### What the exercise asks
Would you please return the lines of the material that contain the word "This"?

::: Input records

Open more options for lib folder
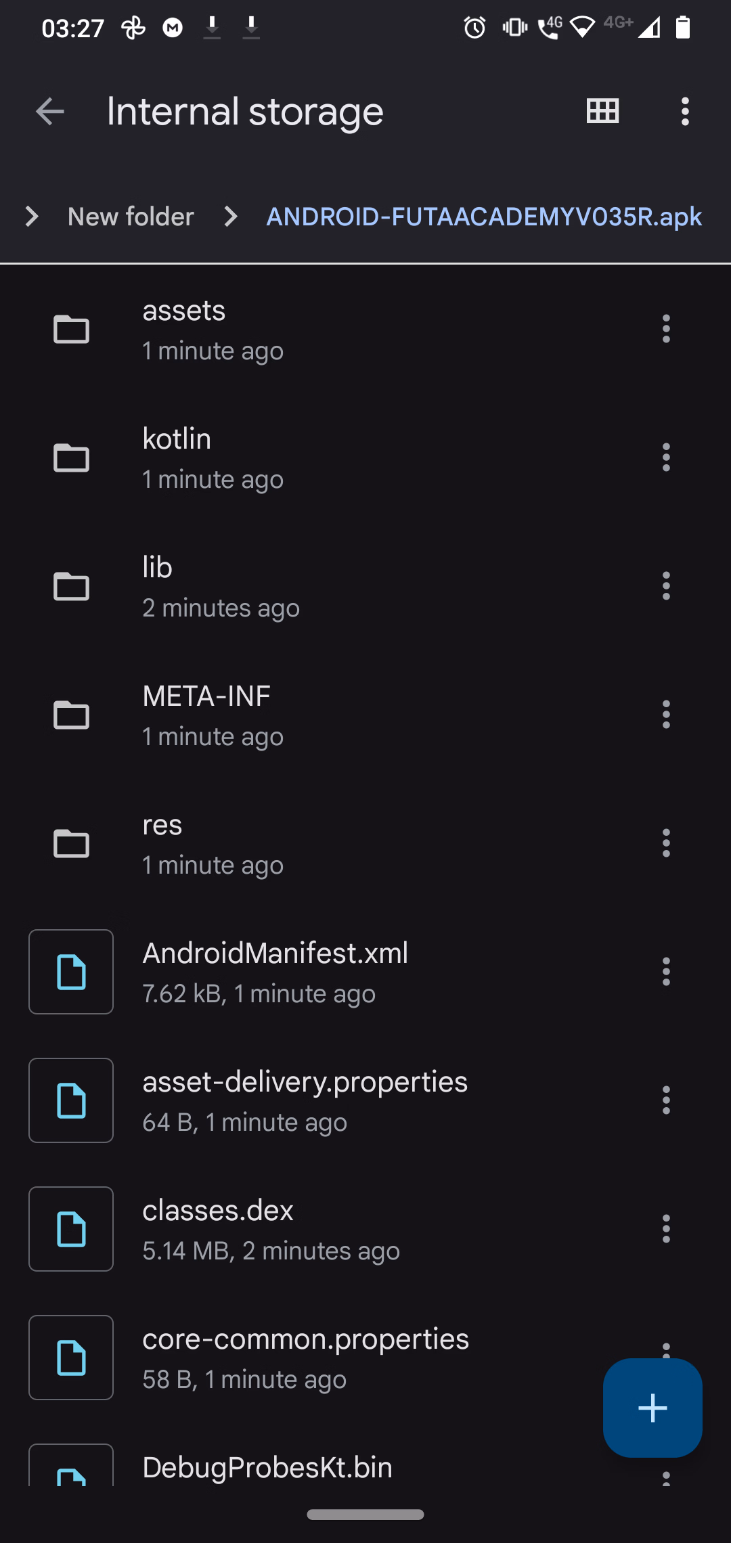 click(x=666, y=586)
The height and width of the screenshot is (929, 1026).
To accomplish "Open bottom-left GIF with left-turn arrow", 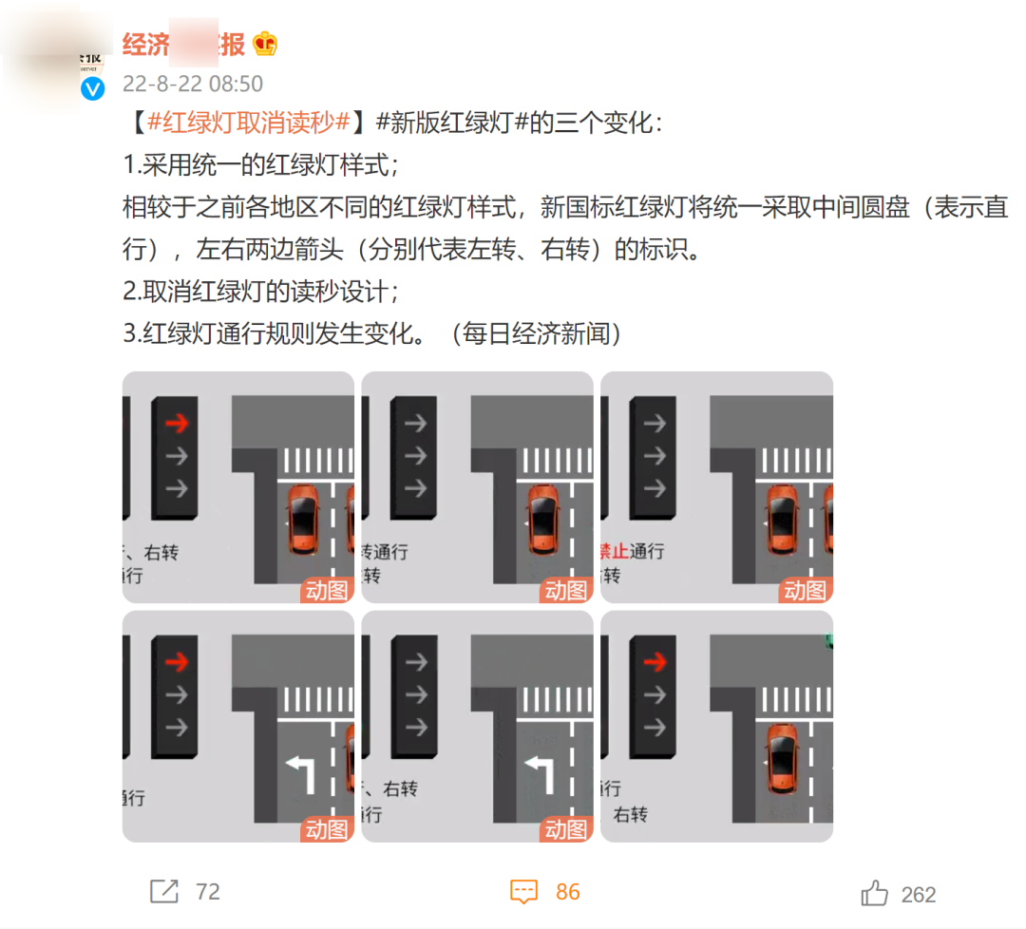I will click(x=238, y=726).
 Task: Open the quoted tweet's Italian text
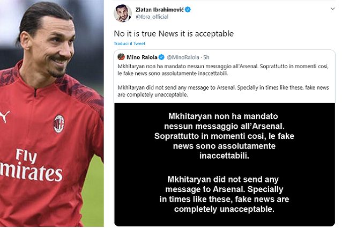pos(223,70)
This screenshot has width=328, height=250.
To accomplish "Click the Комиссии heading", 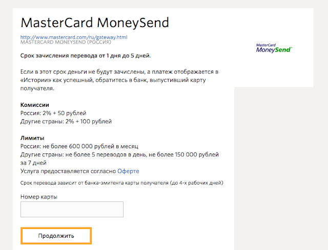I will click(35, 105).
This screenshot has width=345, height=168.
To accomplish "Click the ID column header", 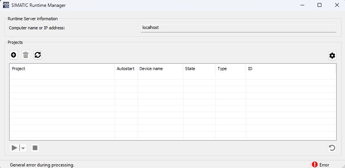I will (291, 69).
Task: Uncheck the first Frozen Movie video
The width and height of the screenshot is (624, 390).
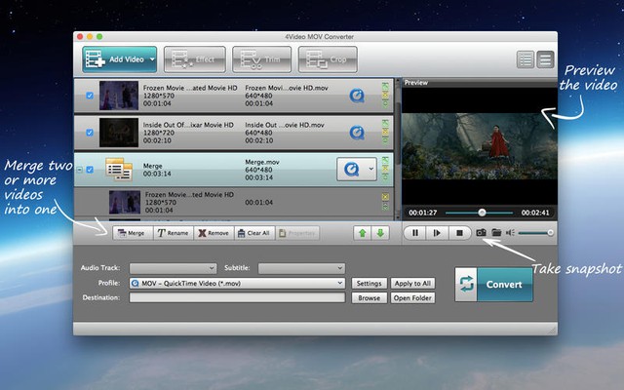Action: [90, 96]
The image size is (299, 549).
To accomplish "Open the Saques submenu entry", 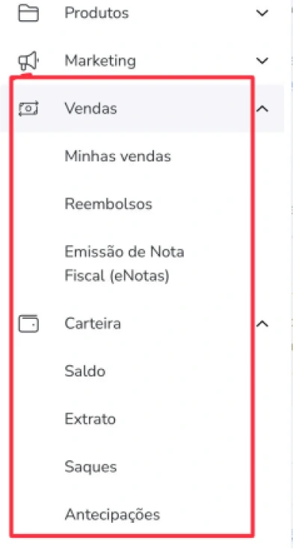I will [x=90, y=467].
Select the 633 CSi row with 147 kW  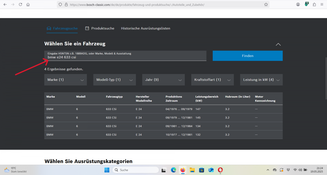[x=163, y=109]
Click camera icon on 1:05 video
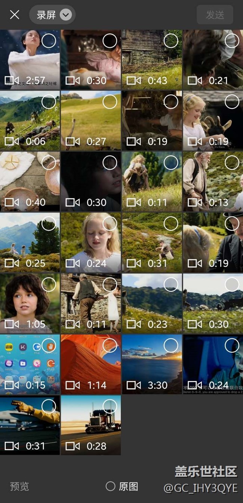Screen dimensions: 243x503 [x=12, y=324]
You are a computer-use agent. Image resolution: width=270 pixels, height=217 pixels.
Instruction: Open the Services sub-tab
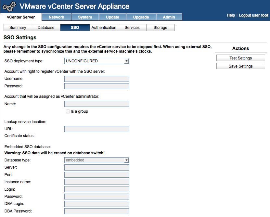pyautogui.click(x=132, y=28)
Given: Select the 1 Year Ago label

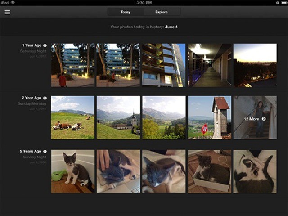Looking at the screenshot, I should [x=32, y=45].
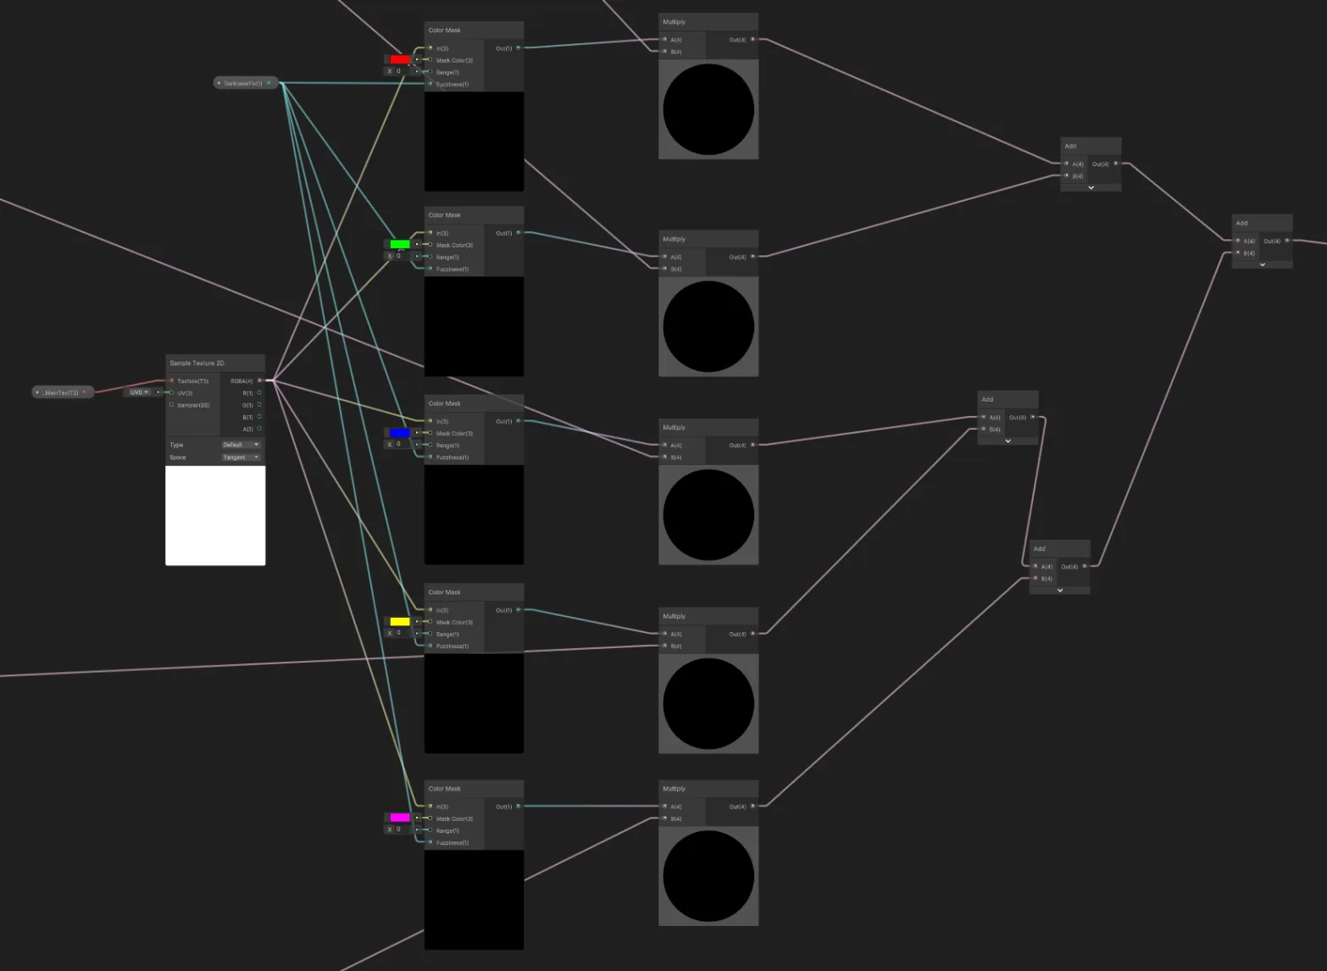Click the A(1) output port on Sample Texture 2D

[x=259, y=429]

::::::

### Task answer
This screenshot has width=328, height=250.
This screenshot has width=345, height=168.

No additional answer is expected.